ところが、DXやIoTといった技術が浸透し、ロボットをデジタル制御し、経営にデータ分析の要素を取り入れるようになると、ITシステムの失敗は、経営を大きく揺るがしかねない事態に陥り、丸投げというわけにはいかなくなりました。

もちろん、最終的に開発は専門の会社に依頼するわけですが、社内にプロジェクトの企画をし、各部署と調整を行い、経営者に状況を報告でき、なおかつIoTやAIに詳しいプロジェクトリーダーが必要になります。
また、そのリーダーを補佐できるエンジニアも数名必要でしょう。

プロジェクトリーダーの採用方法

はっきり言って、先に述べたような優秀な人材は、ほとんど通常の転職市場にはいないと言って良いでしょう。
既に、かなりの給料をもらっており、転職するとすれば通常の転職企業ではなくヘッドハンティング専門の会社に登録しているはずです。
一般的に、ヘッドハンティング専門の会社に登録している人材は、1000万以上といった非常に高額の給料を希望しています。(能力から言えば当然の価格なのですが。)
それに加えて、紹介した企業に払う報酬も高額です。また、そういう人材は引く手あまたなので、何十人面接しても会社を選んでくれないかもしれません。

そのような場合は、素質を見込んで採用し、そこから人材を育てる必要があります。
まず、幅広い技術に関する知識と経験がある事は必須です。また、データ分析に関する知識も必須です。プロジェクトリーダーなので、コミュニケーション力も必要です。

その上で、マネジメント経験やその会社の業務に関する知識に関しては、実績を求めるのではなく、2,3年でやりながら勉強していってもらうという考え方が必要です。いきなり、全てを求めると、そういう人材はなかなか見つかりません。
ただし、当然ですが、そういったプロジェクトリーダーになることができる伸びしろのある人を選ぶ必要があり、その人の素養を見極める必要があります。

外部の助っ人を活用すべき

とは言っても、プロの人事担当であっても、その人がITプロジェクトのマネジメントに向いているかどうかまではわかりません。
また、ITプロジェクトのマネジメントには、知識や人間としての基本的な能力以外にも、いろいろな力が必要になります。最新のマネジメント手法を勉強しているのか、AIなどの知識を持っているのかなどです。当然、面接ですから、知らないことも知っているフリをしている可能性もあります。

そこで、面接官に外部からの助っ人を呼ぶと良いでしょう。そして、可能なら助っ人にその人がリーダーとして育つまでコーチとしてアドバイスを頼むべきです。
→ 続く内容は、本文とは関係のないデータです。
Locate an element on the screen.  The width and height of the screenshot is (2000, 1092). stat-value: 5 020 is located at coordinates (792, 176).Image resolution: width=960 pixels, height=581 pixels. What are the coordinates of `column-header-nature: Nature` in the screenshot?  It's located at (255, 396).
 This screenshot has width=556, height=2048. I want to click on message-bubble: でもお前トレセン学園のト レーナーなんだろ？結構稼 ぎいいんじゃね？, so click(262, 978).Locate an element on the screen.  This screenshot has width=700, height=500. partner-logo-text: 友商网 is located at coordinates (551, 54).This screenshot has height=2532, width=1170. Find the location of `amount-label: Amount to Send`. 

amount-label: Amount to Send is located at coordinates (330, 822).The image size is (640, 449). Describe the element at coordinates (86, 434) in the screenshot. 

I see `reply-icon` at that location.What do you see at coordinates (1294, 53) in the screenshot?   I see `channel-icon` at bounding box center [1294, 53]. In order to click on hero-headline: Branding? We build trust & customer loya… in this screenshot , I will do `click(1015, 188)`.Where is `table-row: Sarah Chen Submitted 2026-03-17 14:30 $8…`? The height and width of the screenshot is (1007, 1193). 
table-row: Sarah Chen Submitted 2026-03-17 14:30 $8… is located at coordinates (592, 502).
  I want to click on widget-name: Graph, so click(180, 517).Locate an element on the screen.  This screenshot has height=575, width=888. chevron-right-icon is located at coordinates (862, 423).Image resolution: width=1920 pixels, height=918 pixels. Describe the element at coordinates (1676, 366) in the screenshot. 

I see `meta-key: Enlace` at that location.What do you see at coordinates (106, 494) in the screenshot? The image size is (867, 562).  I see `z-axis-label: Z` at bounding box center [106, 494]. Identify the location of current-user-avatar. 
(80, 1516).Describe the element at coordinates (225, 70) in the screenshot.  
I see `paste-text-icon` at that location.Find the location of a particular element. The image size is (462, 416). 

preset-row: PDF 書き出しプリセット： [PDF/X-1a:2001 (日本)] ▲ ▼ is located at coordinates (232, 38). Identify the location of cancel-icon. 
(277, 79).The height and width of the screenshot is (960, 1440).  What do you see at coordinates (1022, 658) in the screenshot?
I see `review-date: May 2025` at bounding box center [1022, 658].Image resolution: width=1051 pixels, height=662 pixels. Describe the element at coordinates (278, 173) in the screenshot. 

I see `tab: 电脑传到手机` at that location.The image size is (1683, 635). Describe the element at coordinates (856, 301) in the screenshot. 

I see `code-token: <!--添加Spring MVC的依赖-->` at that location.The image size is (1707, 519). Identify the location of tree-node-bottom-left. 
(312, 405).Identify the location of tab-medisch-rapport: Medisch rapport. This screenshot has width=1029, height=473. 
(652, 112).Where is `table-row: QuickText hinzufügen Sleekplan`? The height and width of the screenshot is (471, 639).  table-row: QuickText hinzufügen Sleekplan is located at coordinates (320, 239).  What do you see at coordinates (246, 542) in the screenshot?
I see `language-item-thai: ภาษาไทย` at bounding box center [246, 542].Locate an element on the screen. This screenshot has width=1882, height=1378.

考えてみていただきたいのですが、例えばプロのアスリートは必ず専属のコーチをつけます。コーチなしでは、悩んだ時に相談相手もいなくて、迷走する可能性が高いからです。また、コーチは技術指導以外にも、心のケアをする役割があります。

つまり、一流のマネージャーを育てるには、一流のコーチを雇う必要があるという事を、企業は今一度自覚すべきです。

エンジニアを採用するなら今がチャンス

私も、実際に企業から依頼を受け、面接の手助けをやっています。その中で感じたのは、人材を採用するなら、今がチャンスです。
はっきり言って、数年前に比べて明らかにレベルの高い人材が多く転職を希望しています。

事情はそれぞれですが、やはりコロナ禍の影響で、今の仕事のままで先行きに不安を感じているという人が多くいるように思います。また、今のうちにキャリアアップしたいという、向上心の強い人材も多いです。

実際には、社員が有能にもかかわらず、経営が傾いた会社も多く有能な人材が転職市場に流れているようです。

現在転職を希望している人の傾向としては、年収のアップより安定を求めている傾向にあります。その分、企業としては、コロナに対する対応をどうしていくのか、経営状況は安定しているのか、福利厚生は充実しているのか、働き方の多様性が認められているのかなど、安心できる職場であるという事をPRする必要があるでしょう。

これから、DXなしにはまともな経営はできなくなる世の中で、優秀なエンジニアやマネージャーは、企業にとっての何よりも得がたい財産です。組織の変革を進めるにあたって、新しい風を入れるという意味でも、そのチャンスを逃すべきではないと思います。